4. Charles Barkley Wants NBA to Pull 2017 All-Star Game out of Charlotte
by Travis Durkee, The Sporting News
“As a black person, I’m against any form of discrimination, against whites, Hispanics, gays, lesbians, however you want to phrase it,” Barkley said during an interview with CNN. “It’s my job, with the position of power that I’m in and being able to be on television, I’m supposed to stand up for the people who can’t stand up for themselves. So I think the NBA should move the All-Star Game from Charlotte.”
5. No surprise: Portland Trail Blazers surge toward NBA playoffs in unexpected season
by Mike Richman, Oregon Live
“When I saw just our personnel … in pick up games (in September) I saw what guys could bring to the table when they were at their best or when they were comfortable,” Lillard said. “I said, ‘If it all comes together the right way, we could be fine. We could be pretty good.'” That’s why the newly minted franchise cornerstone said he thought the Blazers would be a playoff contender at media day. A claim which most dismissed as the type of bravado coming from every team entering training camp. “Now, I look like a genius,” said Lillard on Wednesday night with a laugh that had a tinge of I-told-you-so.
400 Is What to Watch
Steph Curry is on pace to make 402 shots from 3-point range this season. Barring injury, he will certainly break his own record of 286 triples by more than 100, but getting above that 400 number would have made everything a lot cleaner looking.
There is just something about round numbers and, as Ted Williams’ long-standing record in baseball has shown, 400 has a great ring to it.
Lost in all the chatter about whether or not Curry will get to 400 is how many his teammate, Klay Thompson has hit this year.
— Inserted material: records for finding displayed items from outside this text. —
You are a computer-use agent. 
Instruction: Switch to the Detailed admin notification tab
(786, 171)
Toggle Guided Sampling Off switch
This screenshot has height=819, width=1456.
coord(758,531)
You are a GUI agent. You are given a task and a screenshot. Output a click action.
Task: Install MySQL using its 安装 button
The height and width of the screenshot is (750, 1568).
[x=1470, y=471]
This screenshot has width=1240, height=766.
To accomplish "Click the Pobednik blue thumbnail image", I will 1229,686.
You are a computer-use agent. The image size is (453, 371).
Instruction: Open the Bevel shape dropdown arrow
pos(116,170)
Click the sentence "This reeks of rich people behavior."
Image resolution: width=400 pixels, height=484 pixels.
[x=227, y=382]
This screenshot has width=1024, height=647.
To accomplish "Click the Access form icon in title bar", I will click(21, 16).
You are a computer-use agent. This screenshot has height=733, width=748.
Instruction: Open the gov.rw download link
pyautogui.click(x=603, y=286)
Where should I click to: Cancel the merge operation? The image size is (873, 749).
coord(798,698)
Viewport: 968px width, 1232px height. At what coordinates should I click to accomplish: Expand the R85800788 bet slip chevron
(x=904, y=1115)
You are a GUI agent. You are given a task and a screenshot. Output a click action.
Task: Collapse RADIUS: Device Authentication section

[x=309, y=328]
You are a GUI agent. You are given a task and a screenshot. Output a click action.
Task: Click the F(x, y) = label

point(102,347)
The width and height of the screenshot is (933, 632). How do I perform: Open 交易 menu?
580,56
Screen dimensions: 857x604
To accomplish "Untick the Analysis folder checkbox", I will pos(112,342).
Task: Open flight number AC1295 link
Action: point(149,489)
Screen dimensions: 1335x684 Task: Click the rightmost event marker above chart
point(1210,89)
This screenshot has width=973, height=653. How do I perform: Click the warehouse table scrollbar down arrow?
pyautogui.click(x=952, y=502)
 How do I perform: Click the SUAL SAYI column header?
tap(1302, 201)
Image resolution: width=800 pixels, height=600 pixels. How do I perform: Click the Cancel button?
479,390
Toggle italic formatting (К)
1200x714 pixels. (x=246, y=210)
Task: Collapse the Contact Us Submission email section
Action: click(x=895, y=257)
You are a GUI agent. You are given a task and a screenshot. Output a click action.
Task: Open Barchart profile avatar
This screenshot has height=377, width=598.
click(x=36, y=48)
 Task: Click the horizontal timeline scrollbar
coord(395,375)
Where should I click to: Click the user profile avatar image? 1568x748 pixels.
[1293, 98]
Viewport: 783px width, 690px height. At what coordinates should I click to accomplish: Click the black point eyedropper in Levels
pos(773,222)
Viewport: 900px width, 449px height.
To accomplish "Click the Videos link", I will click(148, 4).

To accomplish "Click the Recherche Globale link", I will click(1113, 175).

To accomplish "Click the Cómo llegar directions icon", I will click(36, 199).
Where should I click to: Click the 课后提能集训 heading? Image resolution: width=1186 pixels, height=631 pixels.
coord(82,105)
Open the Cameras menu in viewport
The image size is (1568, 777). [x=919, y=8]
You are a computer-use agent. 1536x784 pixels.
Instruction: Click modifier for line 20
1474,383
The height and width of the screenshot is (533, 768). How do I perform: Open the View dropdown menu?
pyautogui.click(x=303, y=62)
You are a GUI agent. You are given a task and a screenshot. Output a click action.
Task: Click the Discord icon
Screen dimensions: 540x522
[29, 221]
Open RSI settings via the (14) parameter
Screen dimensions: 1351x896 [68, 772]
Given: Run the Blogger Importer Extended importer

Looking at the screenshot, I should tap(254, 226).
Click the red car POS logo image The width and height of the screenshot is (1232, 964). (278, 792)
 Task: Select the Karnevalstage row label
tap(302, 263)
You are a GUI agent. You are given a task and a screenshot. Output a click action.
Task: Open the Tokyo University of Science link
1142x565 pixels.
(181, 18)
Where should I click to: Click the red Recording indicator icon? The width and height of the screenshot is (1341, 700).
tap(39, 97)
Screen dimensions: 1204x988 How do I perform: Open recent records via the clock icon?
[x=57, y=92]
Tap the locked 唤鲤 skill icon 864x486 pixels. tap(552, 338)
If Klay makes 4 more triples over his next four games (and he averages 3.5 makes per night) he will overtake Ray Allen, who is currently the only non-current-Warrior to ever make more than 243 in a season (that had the line at its current distance)
Here is the full list of the players with the most 3-pointers ever made in a season (with the line at 23′ 9″, meaning that I’m not counting the 1995-96 and 1996-97 short-line years when lots of guys hit more than 200):
- 382 – Steph Curry, current season
- 286 – Steph Curry, 2014-15
- 272 – Steph Curry, 2012-13
- 269 – Ray Allen, 2005-06
- 266 – Klay Thompson, current season
- 261 – Steph Curry, 2013-14
It’s been said a lot, but what the Warriors are doing really is unprecedented and indefensible. Steph specifically, and Klay in a more low-key manner, are rewriting the record books when it comes to shooting.